誰も借りる人がいそうもないので、図書館から小田光雄さんの「近代出版史
探索 外伝」を借りることになりです。
小田さんのブログ「出版・メモランダム」の過去分でまとまっていなかったも
のを外伝として一冊にしたものです。それにしても小田さんのこのブログはすご
いボリュームでありまして、一冊600ページほどのもので一体何冊になってい
るのでありましょう。
図書館でみかけますと、とりあえずは借りるのですが、あまり良く読むことが
できていません。
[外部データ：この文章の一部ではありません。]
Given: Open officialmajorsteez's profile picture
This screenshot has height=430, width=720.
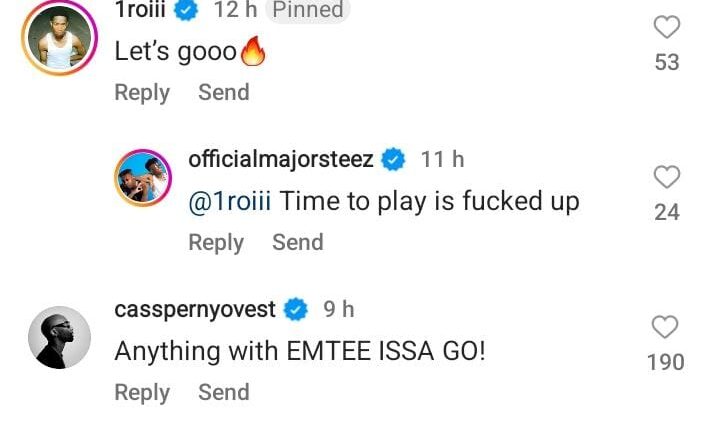Looking at the screenshot, I should coord(142,178).
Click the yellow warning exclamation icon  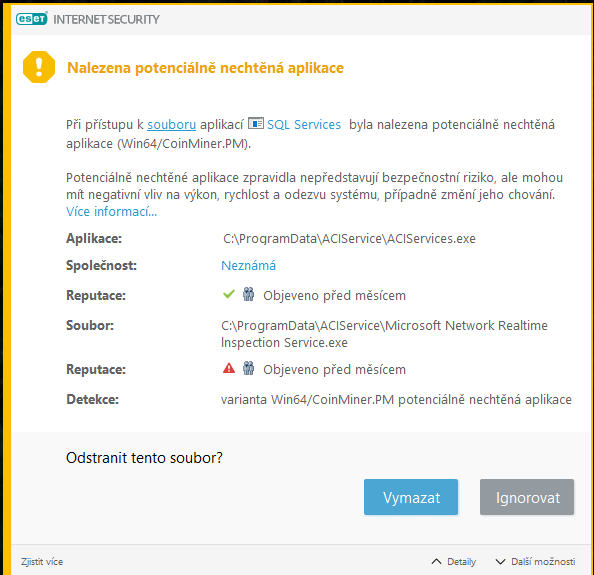[39, 67]
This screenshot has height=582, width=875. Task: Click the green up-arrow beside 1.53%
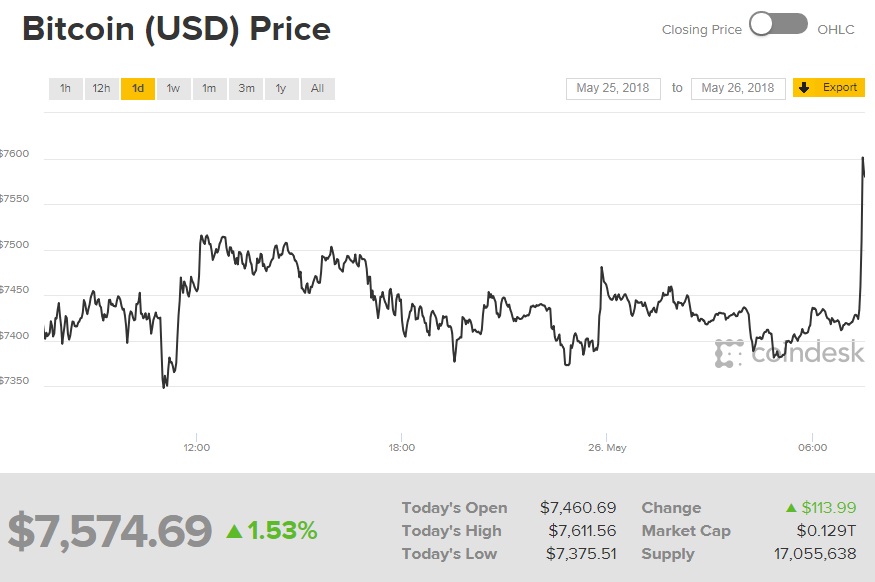coord(234,531)
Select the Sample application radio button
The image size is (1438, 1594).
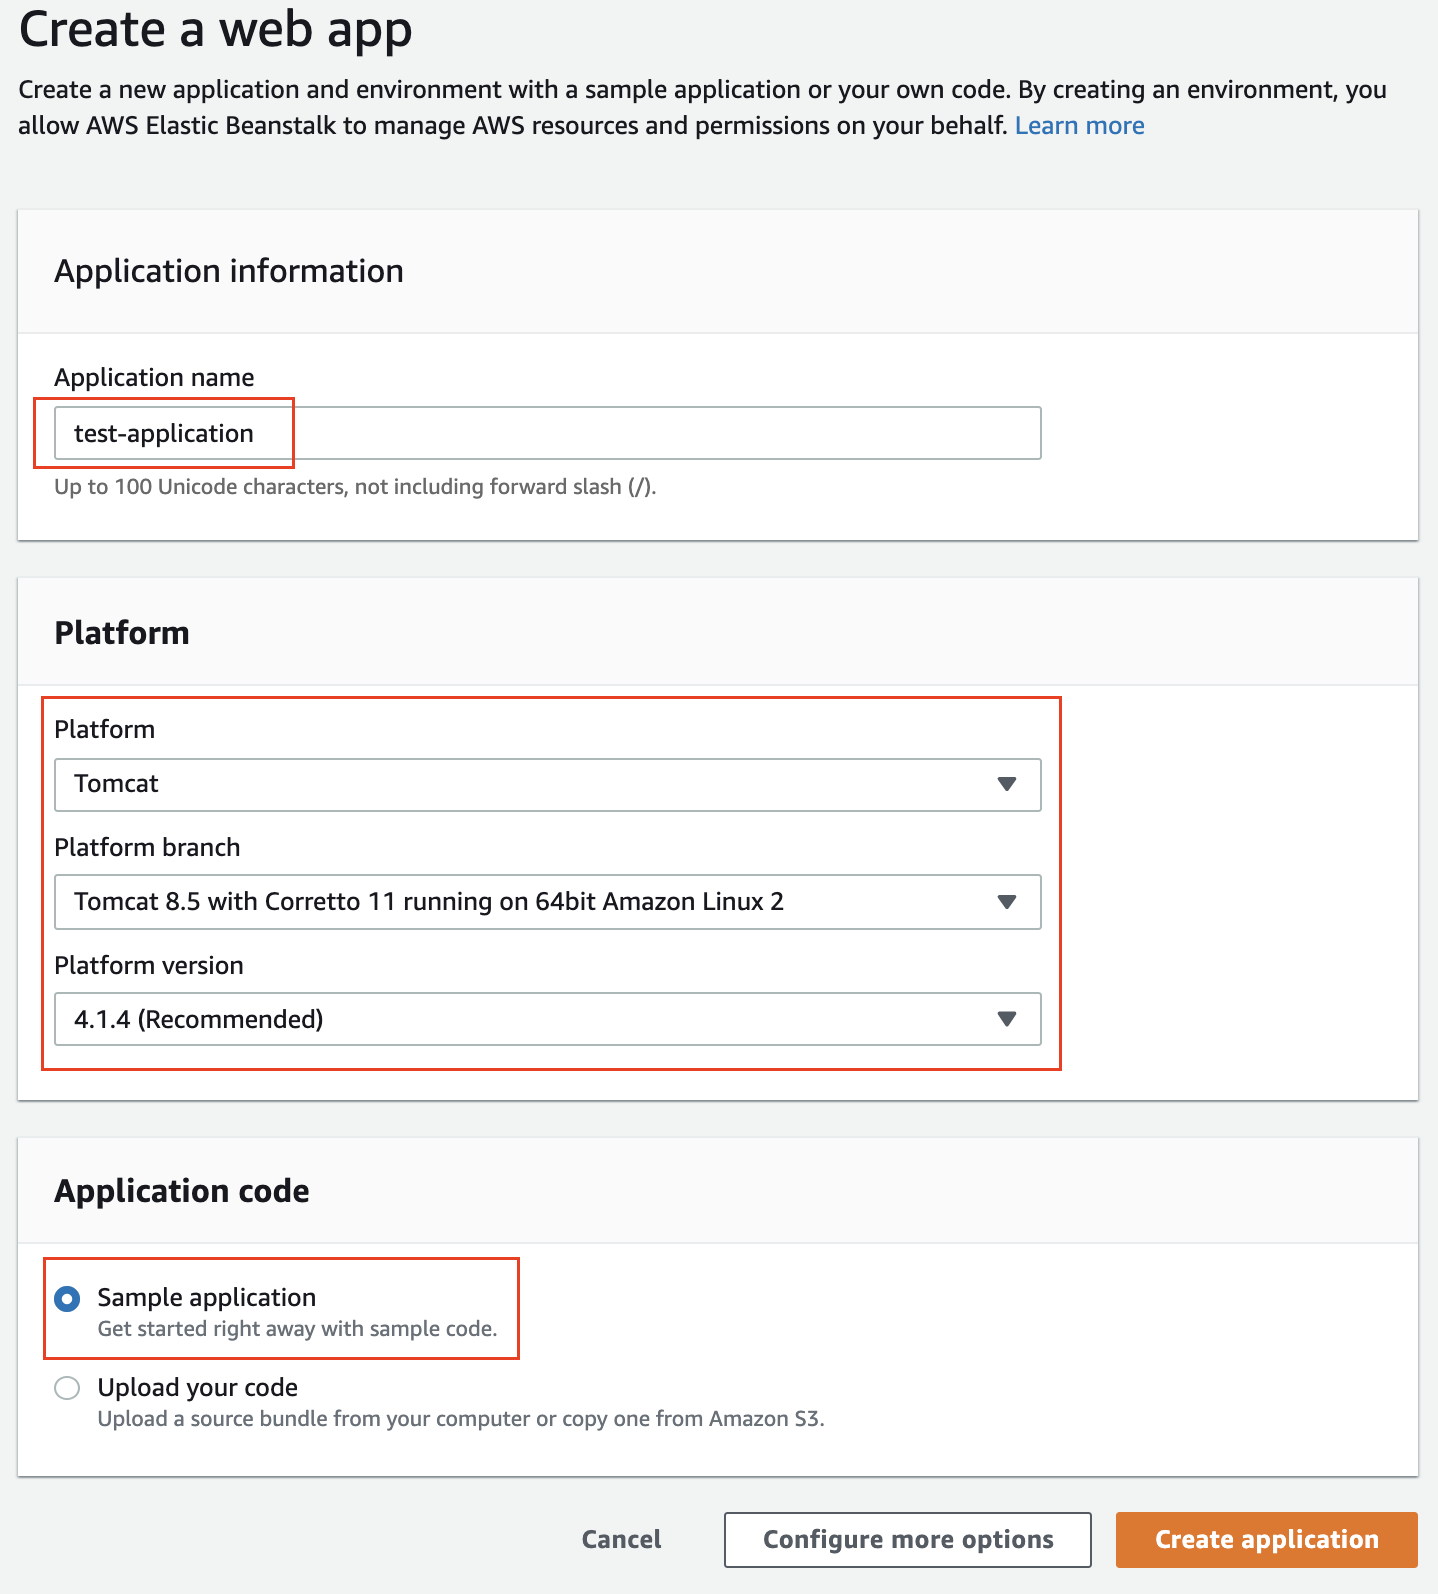tap(67, 1299)
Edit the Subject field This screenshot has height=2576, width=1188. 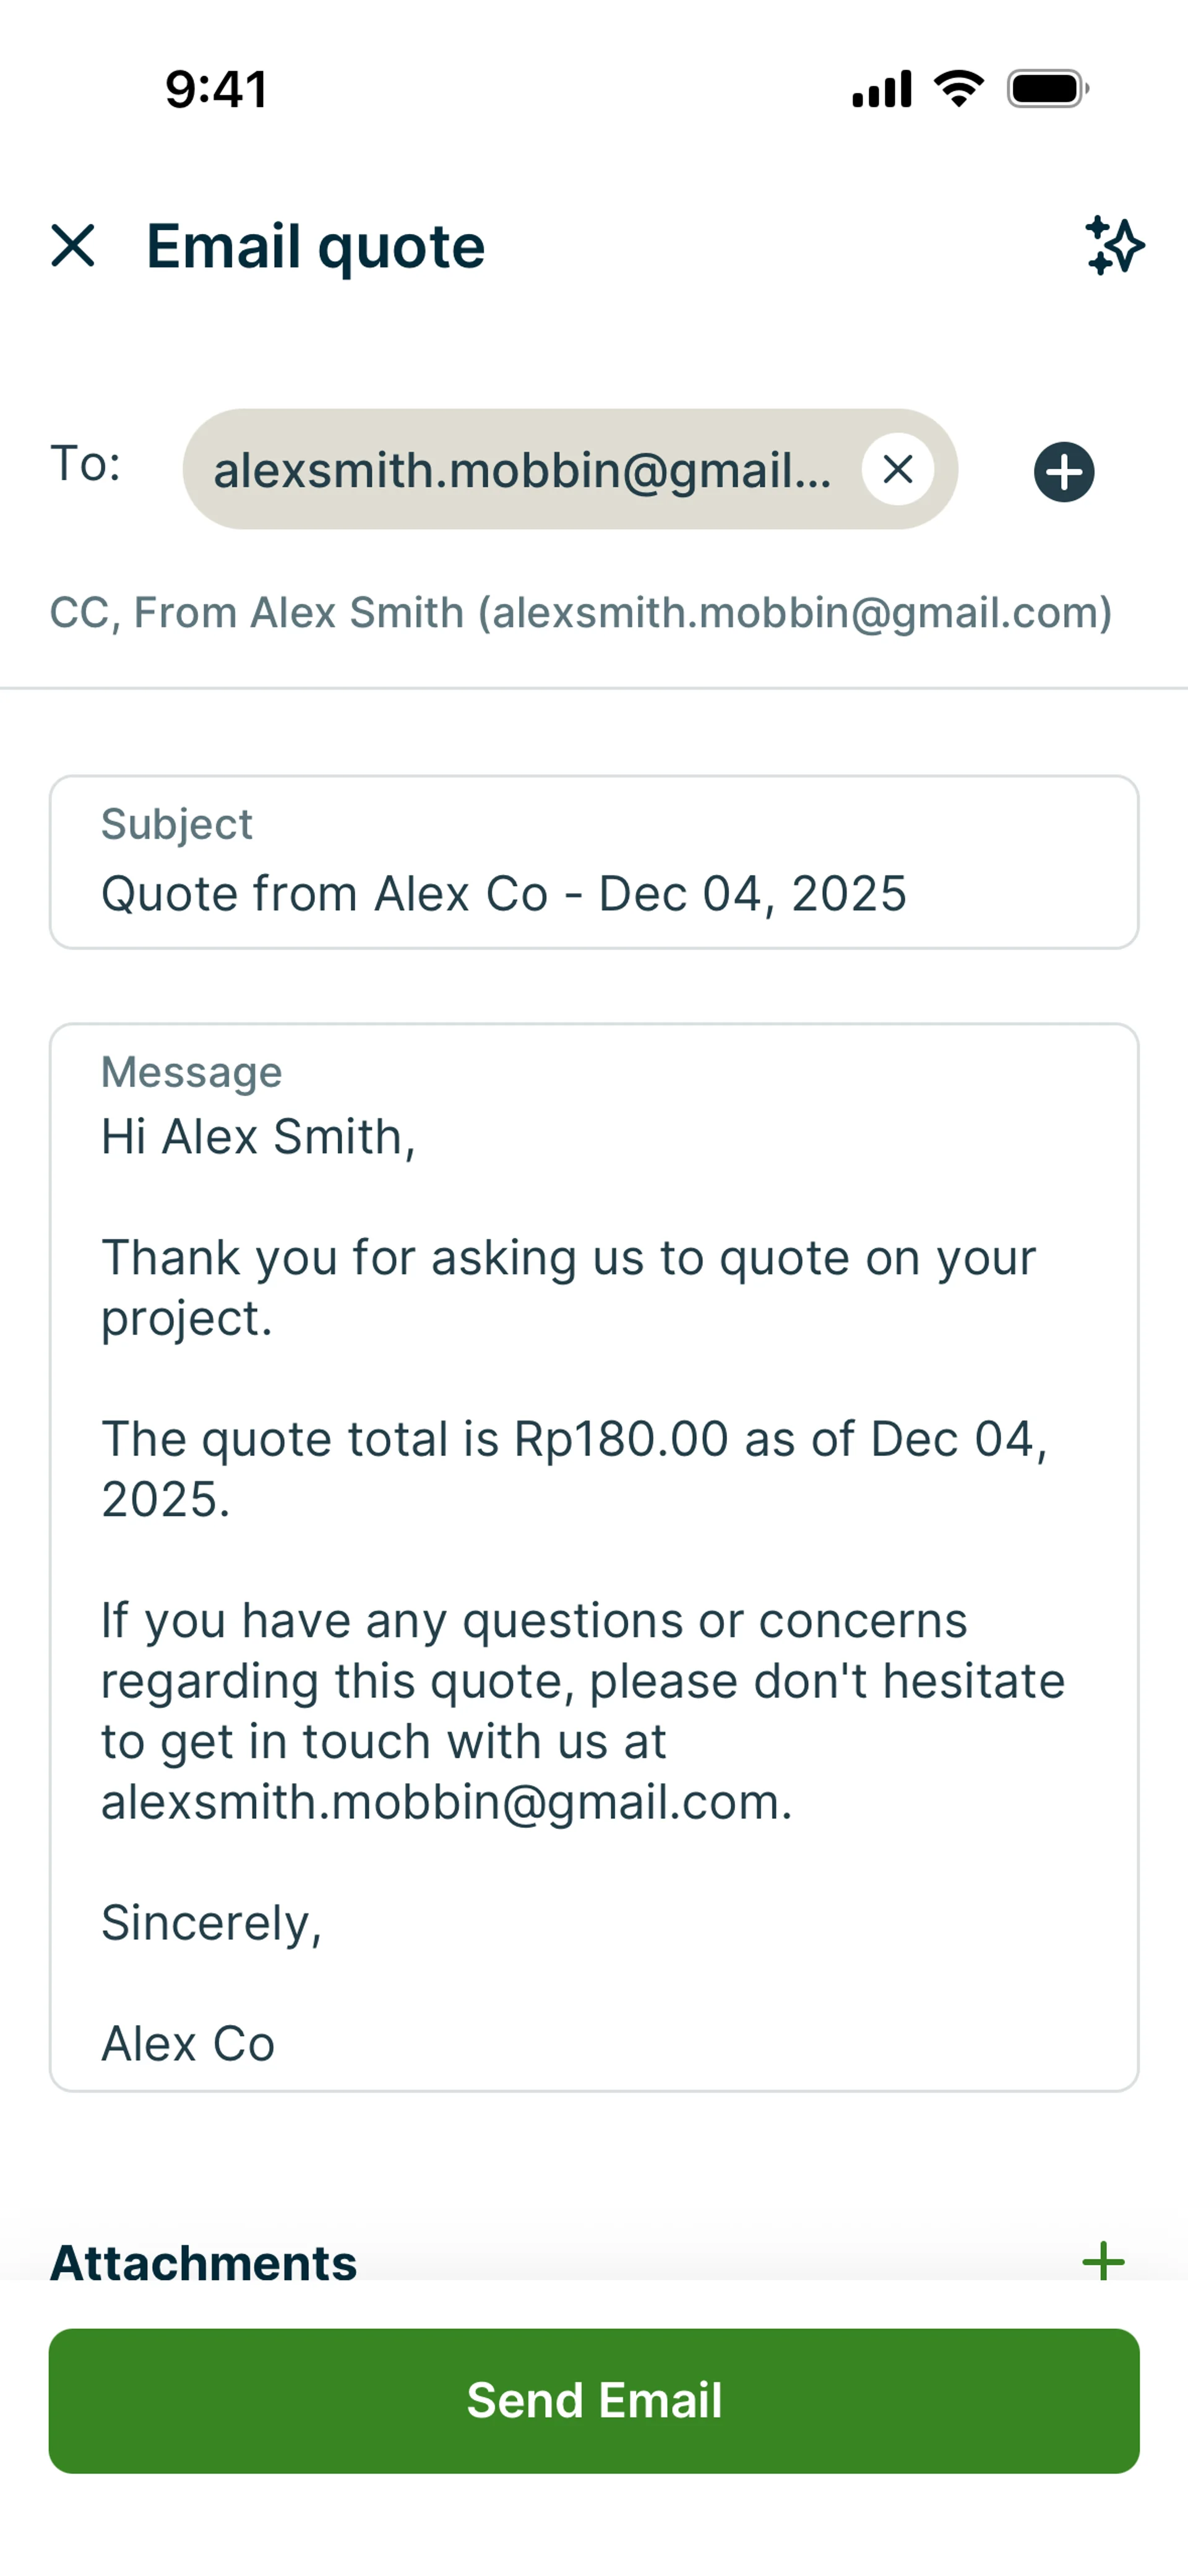pos(593,892)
既刊分のすべてが行きつけの図書館にあるわけではなくて、
過去にドウマゴ賞を受けたものは、入らなかったように思います。
今回の外伝は、前半は「ゾラからハードボイルドへ」というくくりでゾラの
影響を受けている作品を取り上げ、真ん中に「謎の作者佐藤吉郎と『黒流』」
というほとんど知られていない作家と作品について論述し、最後に「ブルー
コミックス論」というシリーズがおかれています。
「ブルーコミックス論」は、書き出しに「グレアム・グリーンの短編『ブルー
フィルム』」への言及があり、その作品の簡単な紹介から始まって、その作品の
初訳でのタイトルは「青い映画」というものであって、これに触発されて吉行
淳之介は「青い映画の話」という作品を書いているのだが、そもそも日本で青い
という言葉にはエロティックなイメージはないのでないかということで、青い
というタイトルのコミックスを集めるにいたったと紹介するのであります。
残念ながら、こちらのコミックスは「ブルーフィルム」にダイレクトにつなが
る作品はないようでして、当方としては、もうすこし「青い映画の話」を続けて
ほしいと思いましたです。
それにしても吉行淳之介が、最近のインターネット動画の「青い映画」を見る
ことができたら、どのような感想を残したでありましょう。
小田さんが吉行の「青い映画の話」を紹介しているのですが、「当時『アノ
映画』は希少価値で、観覧料も高く、『私』が捻出できる金額ではなかった」と
あります。
最近のインターネット動画でもたくさんの男たちが集まって、息をひそめて
画面をみつめる上映会なんてのをやってる人はいるのでしょうか。